*EXTRACTED INFORMATION*.

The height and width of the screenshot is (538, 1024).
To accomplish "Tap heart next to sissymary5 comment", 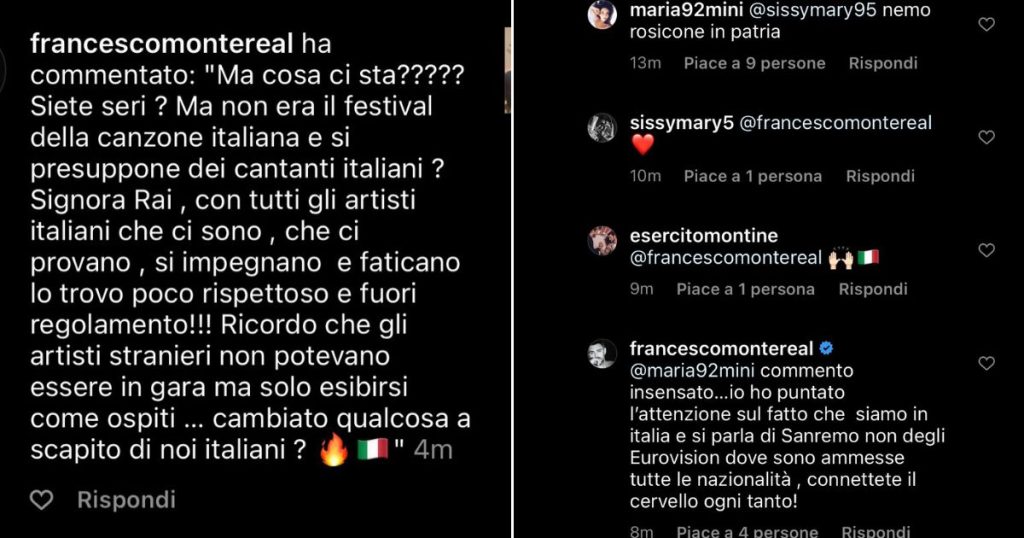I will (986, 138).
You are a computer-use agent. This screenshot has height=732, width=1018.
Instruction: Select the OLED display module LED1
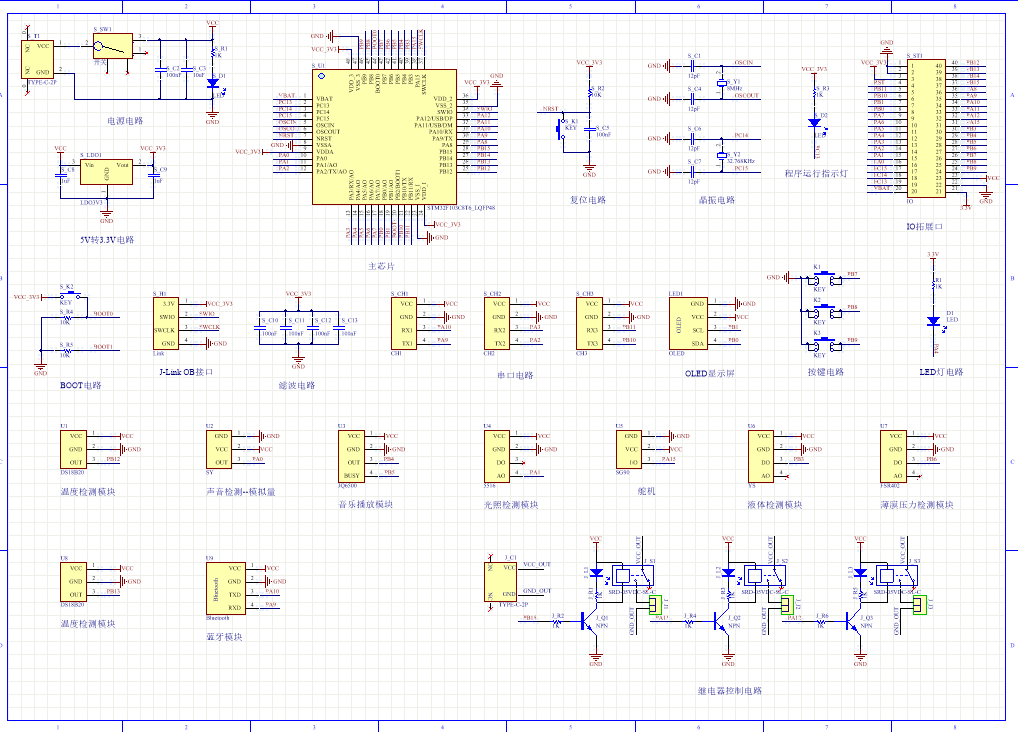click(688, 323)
...
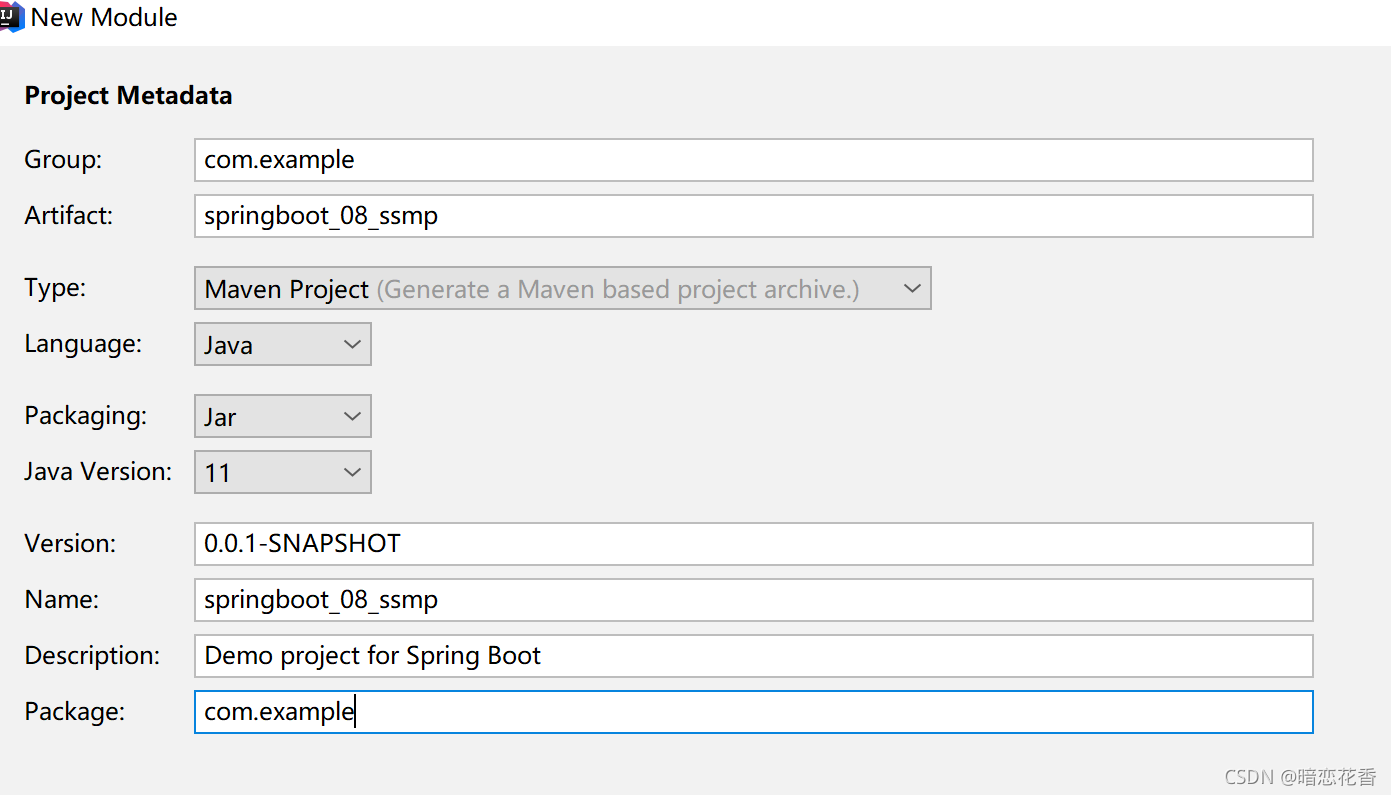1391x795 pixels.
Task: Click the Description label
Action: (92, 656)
--
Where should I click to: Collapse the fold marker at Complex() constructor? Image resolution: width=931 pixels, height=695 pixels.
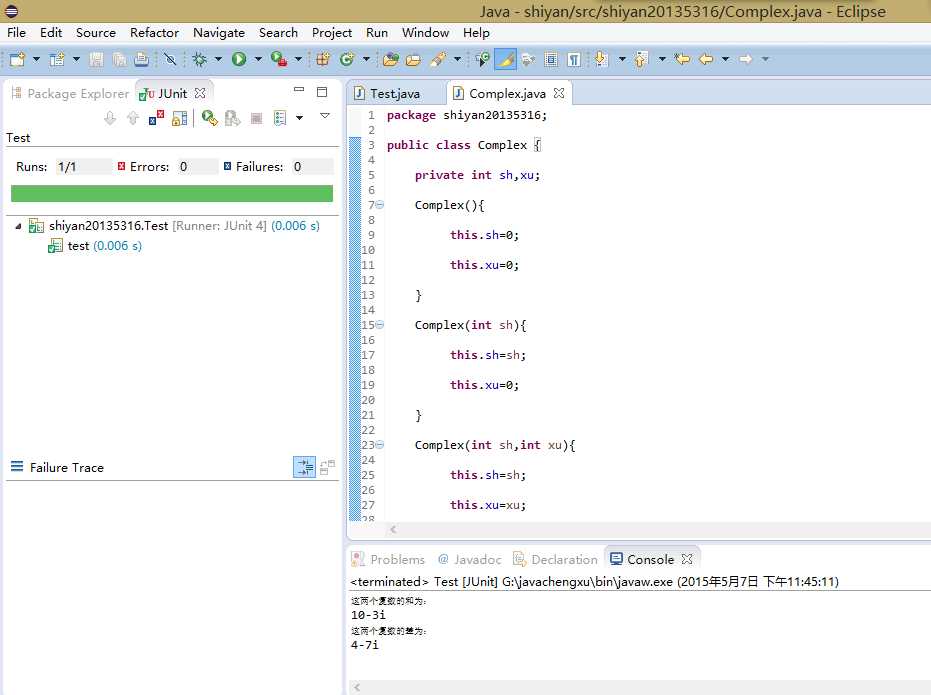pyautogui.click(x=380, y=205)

*TRY IT*.
What lines in the material include the string "screenshot"? Pull each one out.

*RESPONSE BELOW*.
The height and width of the screenshot is (538, 1024).
You are a computer-use agent. This screenshot has height=732, width=1018.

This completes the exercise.